Picked this up via Ian Yorston's blog – Christian Lindholm works for Nokia and is responsible for Lifeblog. He recently posted some experiences gained from dogfooding his product, and comes up with plenty of interesting stuff.
I noted the 2 points below as I’m struggling with them now as I use multiple devices, PCs and operating systems at home and work. The energy expended in keeping data in sync increases with each new device – likewise the complexity: phone vs PDA vs Mac vs PC. And that’s just the data – application preferences also become a pain – install a new firefox plugin on one device and you’ve got to do it on all.
- Lesson 2: I have one life, it is seamlessly split between work and leisure.

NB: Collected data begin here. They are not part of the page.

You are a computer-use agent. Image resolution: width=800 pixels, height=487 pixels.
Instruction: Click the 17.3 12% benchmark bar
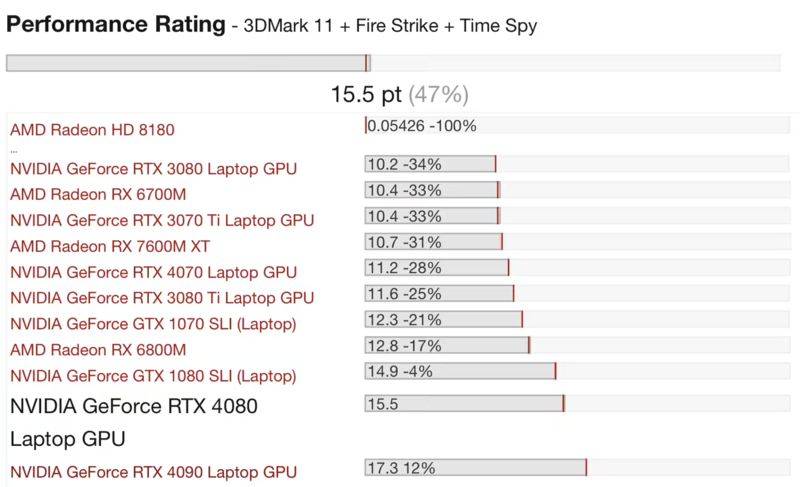tap(475, 468)
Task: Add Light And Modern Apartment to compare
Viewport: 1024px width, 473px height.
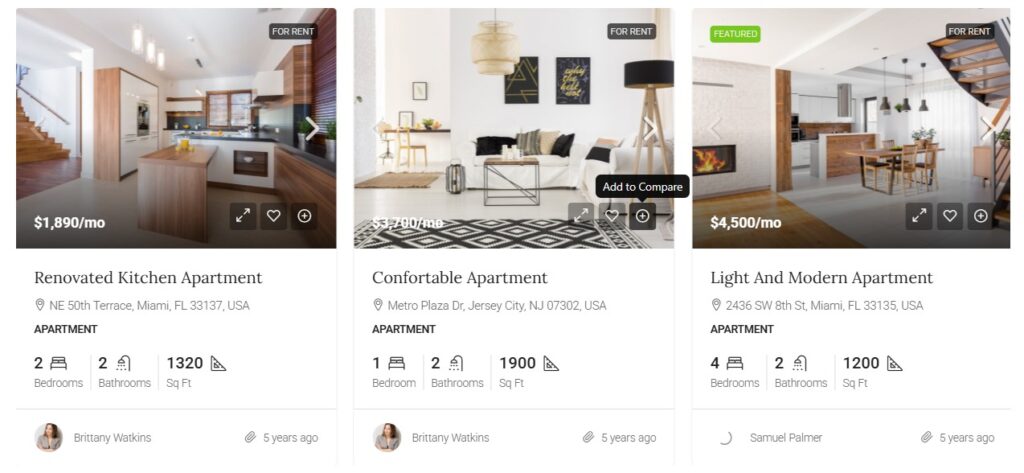Action: tap(981, 216)
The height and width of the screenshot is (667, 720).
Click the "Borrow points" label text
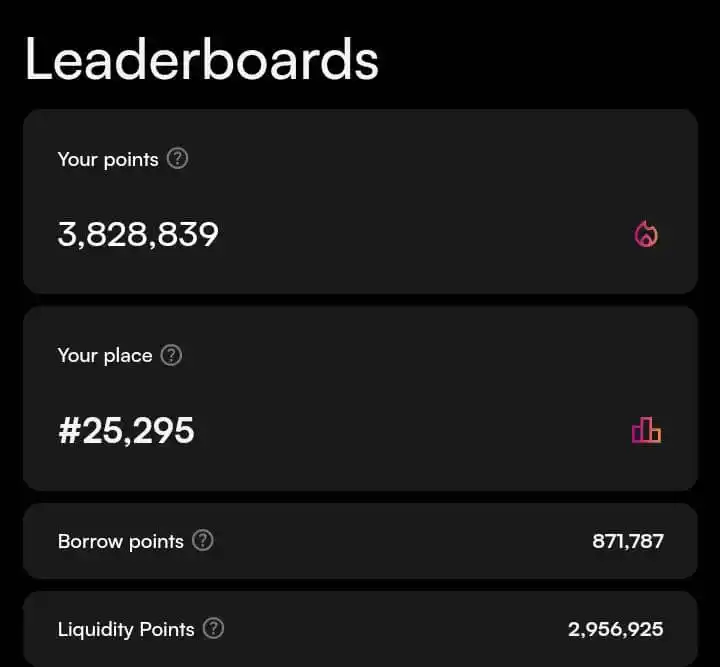[x=121, y=542]
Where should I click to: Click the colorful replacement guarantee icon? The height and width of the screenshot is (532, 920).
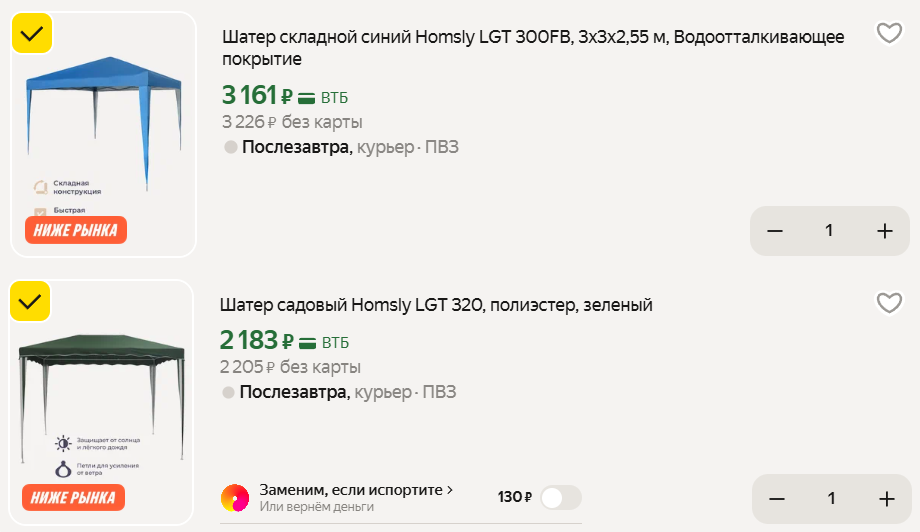235,498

I really want to access it from anywhere. Can this become the norm or will corporate IT and security personel decide, what I store? They already decide what computer I should use, what apps to use etc. (OK, most people are not working in large organizations.)
- Lesson 3: I have one life and hence one asset of memories, it all has to be in sync. What would be a sync solution robust enough to manage 1 million files that can be anywhere and everywhere in numerous resolutions?
Yes there are solutions…but they rely on you reducing your choices: Windows or OS X or Palm. Web based systems – flickr, bloglines, etc, show a partial solution, but don’t help me when I’m disconnected. Recent initiatives like Feeddemon synching with Bloglines do show the way forward – but are still kludgy, and don’t help me get at my “behind the firewall” data.
Lots left to do.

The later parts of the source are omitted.